Porém, para encetar essa reapreciação fáctica, temos de considerar, como consideramos, que a decisão da 1.ª instância sobre a matéria de facto foi objecto de impugnação válida, de acordo com a previsão do artigo 685.º-B do Código de Processo Civil – e isso mesmo sem aplicar aqui um grau de exigência de tal ordem que se não coadunasse, depois, com a letra e o espírito da lei e apenas servisse para arranjar entraves ao conhecimento do mérito dos recursos (note-se que vigoram, entre nós, os princípios pro actione e in dubio pro favoritatae instantiae, em ordem precisamente a que se consiga nos processos uma tutela jurisdicional efectiva).

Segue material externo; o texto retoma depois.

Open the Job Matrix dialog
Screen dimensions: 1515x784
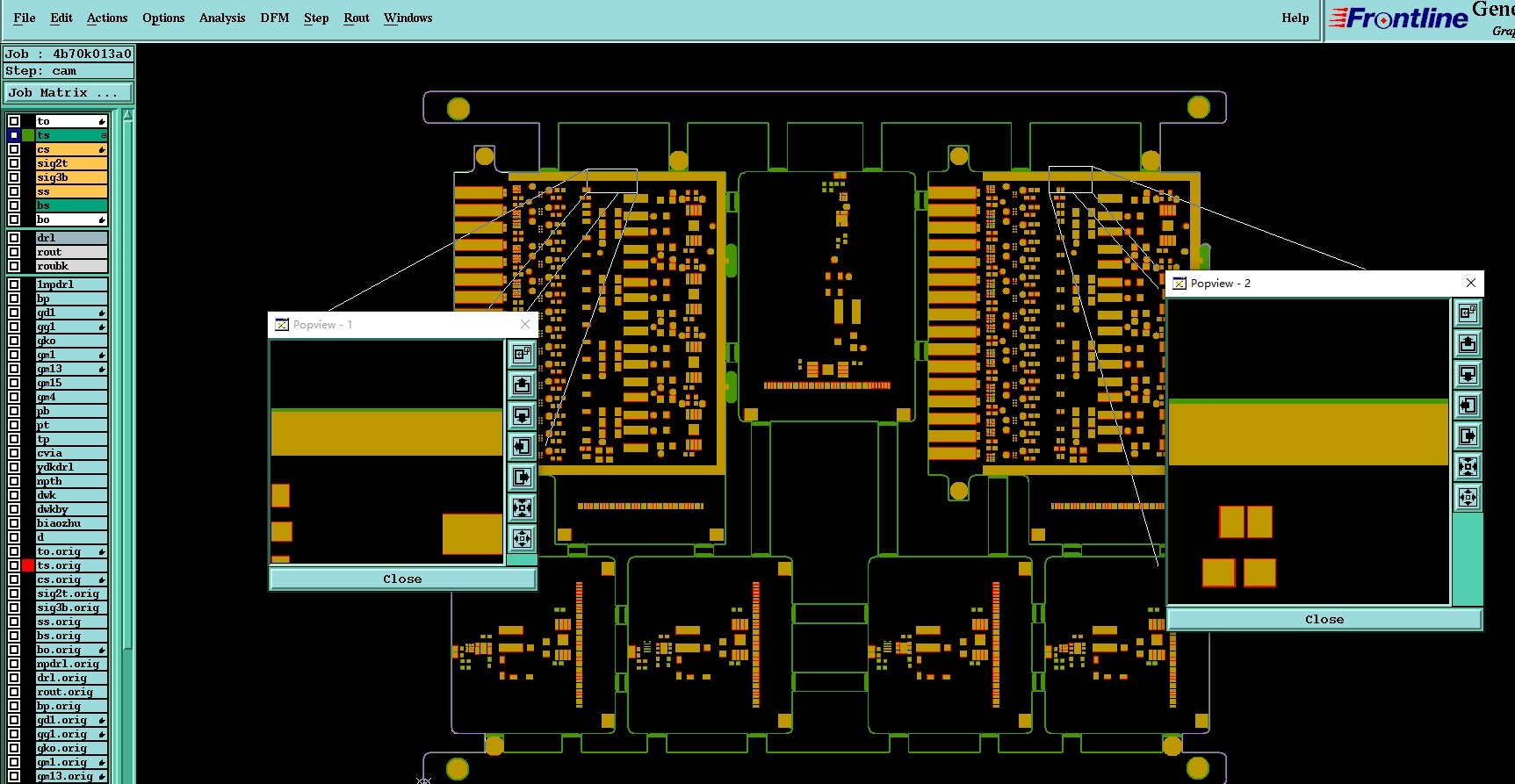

E a verdade é que o ora apelante não deixa de especificar, nas suas doutas alegações de recurso, os concretos pontos de facto constantes dos articulados (já que não houve elaboração de base instrutória) que considera incorrectamente julgados, como lhe competia e o impõe a alínea a) do n.º 1 desse referido artigo 685.º-B do Código de Processo Civil (aqui já no domínio do novo regime dos recursos, que foi introduzido pelo Decreto-lei n.º 303/2007, de 24 de Agosto, por força dos seus artigos 11.º, n.º 1 e 12.º, n.º 1, pois que a presente acção foi intentada em 4 de Setembro de 2008), assim se percebendo exactamente do que é que discorda e pretende ver alterado nesta sede. E tal é também perceptível para a contra-parte, tanto que lhe responde directa e pertinentemente.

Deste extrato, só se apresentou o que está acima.